GERN (Groupement Européen de Recherches sur les Normativités) is a large consortium of scientific researchers in the domain of deviance and social control, more precisely studying delinquency, penal institutions, public policies of security and the importance of penal questions in society. Today the GERN is a scientific network present in ten European countries and abroad, uniting researchers of different disciplines. Each year the GERN organizes a doctoral summer school, giving PhD students from the consortium the opportunity to present and discuss their ongoing projects and research results as well as meet young and senior researchers.

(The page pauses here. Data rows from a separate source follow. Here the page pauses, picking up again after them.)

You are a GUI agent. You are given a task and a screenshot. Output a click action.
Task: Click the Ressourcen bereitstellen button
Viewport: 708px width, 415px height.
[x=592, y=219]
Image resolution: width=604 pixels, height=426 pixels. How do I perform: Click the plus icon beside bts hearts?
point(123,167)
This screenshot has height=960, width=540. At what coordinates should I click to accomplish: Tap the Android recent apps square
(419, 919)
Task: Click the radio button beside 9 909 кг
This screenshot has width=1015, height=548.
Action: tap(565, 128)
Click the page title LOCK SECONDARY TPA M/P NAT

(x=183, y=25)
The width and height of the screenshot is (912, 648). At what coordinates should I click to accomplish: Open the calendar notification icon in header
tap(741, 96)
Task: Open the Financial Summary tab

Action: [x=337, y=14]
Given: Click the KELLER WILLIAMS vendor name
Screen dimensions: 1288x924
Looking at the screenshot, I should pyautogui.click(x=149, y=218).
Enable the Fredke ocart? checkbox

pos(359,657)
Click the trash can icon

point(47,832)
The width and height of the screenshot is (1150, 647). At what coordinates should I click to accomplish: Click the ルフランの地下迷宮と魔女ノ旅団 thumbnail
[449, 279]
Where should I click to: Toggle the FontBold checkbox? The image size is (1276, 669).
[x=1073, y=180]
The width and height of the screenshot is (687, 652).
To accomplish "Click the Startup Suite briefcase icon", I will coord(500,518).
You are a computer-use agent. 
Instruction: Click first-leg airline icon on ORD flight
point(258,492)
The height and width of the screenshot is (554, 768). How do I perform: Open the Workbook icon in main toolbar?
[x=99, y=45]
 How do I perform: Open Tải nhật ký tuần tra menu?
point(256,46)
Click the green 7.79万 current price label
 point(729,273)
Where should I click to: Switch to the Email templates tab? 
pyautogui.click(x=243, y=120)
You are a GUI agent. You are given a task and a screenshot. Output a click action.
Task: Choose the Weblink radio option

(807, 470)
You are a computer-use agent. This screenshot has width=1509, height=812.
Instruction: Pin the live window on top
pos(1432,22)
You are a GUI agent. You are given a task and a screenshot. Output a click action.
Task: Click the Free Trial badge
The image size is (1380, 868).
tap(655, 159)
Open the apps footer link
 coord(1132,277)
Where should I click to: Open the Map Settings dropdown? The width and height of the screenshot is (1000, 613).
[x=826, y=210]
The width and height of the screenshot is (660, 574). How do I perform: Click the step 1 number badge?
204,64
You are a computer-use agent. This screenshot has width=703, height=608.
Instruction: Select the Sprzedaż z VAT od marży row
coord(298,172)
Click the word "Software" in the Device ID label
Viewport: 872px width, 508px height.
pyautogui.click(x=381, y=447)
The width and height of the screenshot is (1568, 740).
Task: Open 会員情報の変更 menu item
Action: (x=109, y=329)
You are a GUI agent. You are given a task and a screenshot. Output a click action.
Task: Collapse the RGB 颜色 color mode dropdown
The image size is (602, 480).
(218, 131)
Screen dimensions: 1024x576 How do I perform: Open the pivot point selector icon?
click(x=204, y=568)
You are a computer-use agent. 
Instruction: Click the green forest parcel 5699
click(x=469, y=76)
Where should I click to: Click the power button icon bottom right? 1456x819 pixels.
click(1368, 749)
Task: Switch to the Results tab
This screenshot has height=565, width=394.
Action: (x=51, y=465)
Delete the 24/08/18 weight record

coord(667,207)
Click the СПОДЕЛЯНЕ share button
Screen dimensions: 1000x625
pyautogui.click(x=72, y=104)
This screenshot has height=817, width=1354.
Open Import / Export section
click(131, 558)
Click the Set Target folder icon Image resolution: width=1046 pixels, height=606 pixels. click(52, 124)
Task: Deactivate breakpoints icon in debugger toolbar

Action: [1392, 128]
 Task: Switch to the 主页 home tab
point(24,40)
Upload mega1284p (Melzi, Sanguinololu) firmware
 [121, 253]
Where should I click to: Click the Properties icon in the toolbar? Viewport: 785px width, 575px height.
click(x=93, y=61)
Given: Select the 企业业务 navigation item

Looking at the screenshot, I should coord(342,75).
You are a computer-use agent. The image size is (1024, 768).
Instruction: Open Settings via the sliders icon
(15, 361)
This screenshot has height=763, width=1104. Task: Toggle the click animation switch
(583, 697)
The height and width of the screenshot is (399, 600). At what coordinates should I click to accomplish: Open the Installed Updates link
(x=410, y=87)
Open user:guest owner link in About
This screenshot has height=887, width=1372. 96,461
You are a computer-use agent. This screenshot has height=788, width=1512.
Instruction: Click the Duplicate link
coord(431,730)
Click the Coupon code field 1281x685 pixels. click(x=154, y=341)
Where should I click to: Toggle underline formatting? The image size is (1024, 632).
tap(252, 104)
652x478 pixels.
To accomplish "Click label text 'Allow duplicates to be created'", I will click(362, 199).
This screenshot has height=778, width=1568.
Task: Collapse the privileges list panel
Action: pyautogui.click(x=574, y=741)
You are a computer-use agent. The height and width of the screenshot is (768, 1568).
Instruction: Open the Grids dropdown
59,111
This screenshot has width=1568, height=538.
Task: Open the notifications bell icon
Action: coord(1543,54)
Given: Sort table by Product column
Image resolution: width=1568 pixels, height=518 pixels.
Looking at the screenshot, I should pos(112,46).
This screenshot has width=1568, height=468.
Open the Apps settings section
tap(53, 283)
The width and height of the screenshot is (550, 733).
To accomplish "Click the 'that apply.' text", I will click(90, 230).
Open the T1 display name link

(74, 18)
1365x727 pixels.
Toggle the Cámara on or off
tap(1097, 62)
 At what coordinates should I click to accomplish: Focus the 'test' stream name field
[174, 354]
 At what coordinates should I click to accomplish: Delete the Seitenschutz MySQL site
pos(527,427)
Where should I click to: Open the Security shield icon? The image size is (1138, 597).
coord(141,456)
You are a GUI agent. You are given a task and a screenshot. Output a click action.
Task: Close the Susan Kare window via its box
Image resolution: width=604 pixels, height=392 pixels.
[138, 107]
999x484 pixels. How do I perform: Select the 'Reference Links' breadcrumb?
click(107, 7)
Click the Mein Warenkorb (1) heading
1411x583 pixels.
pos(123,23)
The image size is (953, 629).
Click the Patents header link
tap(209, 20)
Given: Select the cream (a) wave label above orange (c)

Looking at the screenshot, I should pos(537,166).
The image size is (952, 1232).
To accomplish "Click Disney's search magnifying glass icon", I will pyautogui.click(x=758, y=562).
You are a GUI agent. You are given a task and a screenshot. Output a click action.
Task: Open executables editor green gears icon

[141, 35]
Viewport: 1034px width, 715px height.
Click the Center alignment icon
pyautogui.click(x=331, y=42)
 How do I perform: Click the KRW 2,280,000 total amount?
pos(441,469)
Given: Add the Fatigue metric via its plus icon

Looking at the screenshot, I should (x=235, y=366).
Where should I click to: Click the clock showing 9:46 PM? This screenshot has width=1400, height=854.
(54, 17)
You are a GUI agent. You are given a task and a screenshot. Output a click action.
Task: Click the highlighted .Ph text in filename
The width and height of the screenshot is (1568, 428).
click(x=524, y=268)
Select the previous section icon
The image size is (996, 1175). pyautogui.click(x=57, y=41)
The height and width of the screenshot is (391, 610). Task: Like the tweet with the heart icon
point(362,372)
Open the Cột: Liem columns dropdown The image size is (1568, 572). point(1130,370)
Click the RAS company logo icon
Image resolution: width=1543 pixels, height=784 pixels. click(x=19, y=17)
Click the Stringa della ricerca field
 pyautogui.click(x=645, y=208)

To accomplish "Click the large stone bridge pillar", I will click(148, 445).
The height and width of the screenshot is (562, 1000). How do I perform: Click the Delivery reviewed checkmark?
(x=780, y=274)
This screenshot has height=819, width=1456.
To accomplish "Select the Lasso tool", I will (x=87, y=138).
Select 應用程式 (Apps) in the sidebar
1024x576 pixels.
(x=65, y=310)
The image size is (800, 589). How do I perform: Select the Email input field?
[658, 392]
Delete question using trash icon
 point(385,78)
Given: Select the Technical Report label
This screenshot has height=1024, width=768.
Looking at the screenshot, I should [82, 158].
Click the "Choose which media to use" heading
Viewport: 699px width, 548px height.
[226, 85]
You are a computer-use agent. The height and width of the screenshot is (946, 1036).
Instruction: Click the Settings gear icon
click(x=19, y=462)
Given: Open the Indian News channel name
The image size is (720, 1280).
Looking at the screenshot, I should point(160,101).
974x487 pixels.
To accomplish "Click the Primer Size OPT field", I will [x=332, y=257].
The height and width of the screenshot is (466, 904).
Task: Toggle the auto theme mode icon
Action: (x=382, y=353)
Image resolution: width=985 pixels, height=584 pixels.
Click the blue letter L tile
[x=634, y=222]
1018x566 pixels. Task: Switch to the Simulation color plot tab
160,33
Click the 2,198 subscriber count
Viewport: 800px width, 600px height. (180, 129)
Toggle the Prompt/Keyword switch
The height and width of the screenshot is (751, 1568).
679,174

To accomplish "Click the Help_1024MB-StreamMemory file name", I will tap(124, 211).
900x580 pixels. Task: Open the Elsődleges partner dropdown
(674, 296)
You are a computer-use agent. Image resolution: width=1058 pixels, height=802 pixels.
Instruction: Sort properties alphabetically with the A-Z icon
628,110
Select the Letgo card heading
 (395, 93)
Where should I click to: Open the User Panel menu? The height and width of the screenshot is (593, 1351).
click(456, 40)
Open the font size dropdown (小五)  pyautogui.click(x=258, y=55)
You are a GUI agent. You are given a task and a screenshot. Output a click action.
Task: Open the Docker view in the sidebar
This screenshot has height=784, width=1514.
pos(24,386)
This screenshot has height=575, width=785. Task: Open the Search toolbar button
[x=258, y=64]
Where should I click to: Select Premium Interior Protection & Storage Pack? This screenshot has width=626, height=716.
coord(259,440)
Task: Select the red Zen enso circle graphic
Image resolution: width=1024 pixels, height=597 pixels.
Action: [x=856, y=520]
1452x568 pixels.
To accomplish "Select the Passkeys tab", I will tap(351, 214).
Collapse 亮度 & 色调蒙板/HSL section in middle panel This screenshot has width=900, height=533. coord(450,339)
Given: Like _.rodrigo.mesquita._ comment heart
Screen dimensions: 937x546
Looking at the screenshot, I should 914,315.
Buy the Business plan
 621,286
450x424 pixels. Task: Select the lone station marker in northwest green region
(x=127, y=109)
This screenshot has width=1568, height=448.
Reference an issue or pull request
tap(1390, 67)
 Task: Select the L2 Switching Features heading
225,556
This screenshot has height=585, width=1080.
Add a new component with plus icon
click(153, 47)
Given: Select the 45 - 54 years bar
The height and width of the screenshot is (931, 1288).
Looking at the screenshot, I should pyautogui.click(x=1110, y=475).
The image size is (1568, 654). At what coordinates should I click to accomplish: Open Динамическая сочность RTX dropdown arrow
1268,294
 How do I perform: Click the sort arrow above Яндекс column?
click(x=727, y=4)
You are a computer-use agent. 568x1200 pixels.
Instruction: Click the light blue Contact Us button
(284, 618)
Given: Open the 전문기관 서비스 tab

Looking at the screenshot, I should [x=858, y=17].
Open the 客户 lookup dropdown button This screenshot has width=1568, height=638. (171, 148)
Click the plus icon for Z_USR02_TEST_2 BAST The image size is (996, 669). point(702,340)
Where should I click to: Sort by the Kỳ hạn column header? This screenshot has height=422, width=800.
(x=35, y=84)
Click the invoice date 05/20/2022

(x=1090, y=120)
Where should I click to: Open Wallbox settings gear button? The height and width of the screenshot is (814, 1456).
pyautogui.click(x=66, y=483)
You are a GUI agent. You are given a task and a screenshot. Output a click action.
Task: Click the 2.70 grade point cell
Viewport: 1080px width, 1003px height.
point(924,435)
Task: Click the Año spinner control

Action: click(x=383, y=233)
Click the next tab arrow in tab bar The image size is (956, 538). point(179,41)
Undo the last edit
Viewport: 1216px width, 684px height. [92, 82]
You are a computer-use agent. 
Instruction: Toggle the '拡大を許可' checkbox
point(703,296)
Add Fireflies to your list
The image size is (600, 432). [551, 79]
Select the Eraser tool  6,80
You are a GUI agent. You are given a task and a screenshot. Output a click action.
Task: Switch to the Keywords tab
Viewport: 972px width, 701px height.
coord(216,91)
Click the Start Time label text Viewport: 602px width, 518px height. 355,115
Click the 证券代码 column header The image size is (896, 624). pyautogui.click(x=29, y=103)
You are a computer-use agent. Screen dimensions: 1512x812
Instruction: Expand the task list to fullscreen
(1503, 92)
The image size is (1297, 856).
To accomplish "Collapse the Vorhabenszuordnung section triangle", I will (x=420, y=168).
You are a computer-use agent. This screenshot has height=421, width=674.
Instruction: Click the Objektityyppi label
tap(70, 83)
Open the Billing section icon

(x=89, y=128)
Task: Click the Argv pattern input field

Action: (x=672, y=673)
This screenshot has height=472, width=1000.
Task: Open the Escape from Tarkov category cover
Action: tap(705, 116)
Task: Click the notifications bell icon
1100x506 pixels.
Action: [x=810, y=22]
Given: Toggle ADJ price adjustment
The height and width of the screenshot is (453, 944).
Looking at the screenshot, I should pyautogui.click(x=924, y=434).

With the inauguration of this Research Paper Series, the GERN intends to monitor and disseminate cutting-edge studies into European security issues, reflecting the design and result of doctoral research in the framework of the GERN. The series provides an excellent platform from which to survey key emergent topics in the field. With this series, the editors and authors are contributing to a better understanding of contemporary questions, presenting recent research results and scientific reflection, by devising new approaches and by re-evaluating the heritage of social sciences in this domain. It implies openness concerning other disciplines and to the normative questions arising from the constructions of deviance and crime, the commission of criminal acts, its consequences and its development, as well as the application of deviance categories and the social or formal reaction to it by actors in the criminal justice system and beyond.
This edited publication is the 7th volume of the GERN Research Paper Series stemming from the annual doctoral summer school that took place in Ghent (Belgium) in 2022 and was co-organized by the GERN and the Institute for International Research on Criminal Policy, Ghent University. Its topic was “Making Strategic Choices in Social Science Research”.
This volume also includes two contributions from the GERN Summer School that took place in Porto (Portugal) in 2019, co-organized by GERN and the University of Porto, which topic was “Emerging Trends in Criminology”.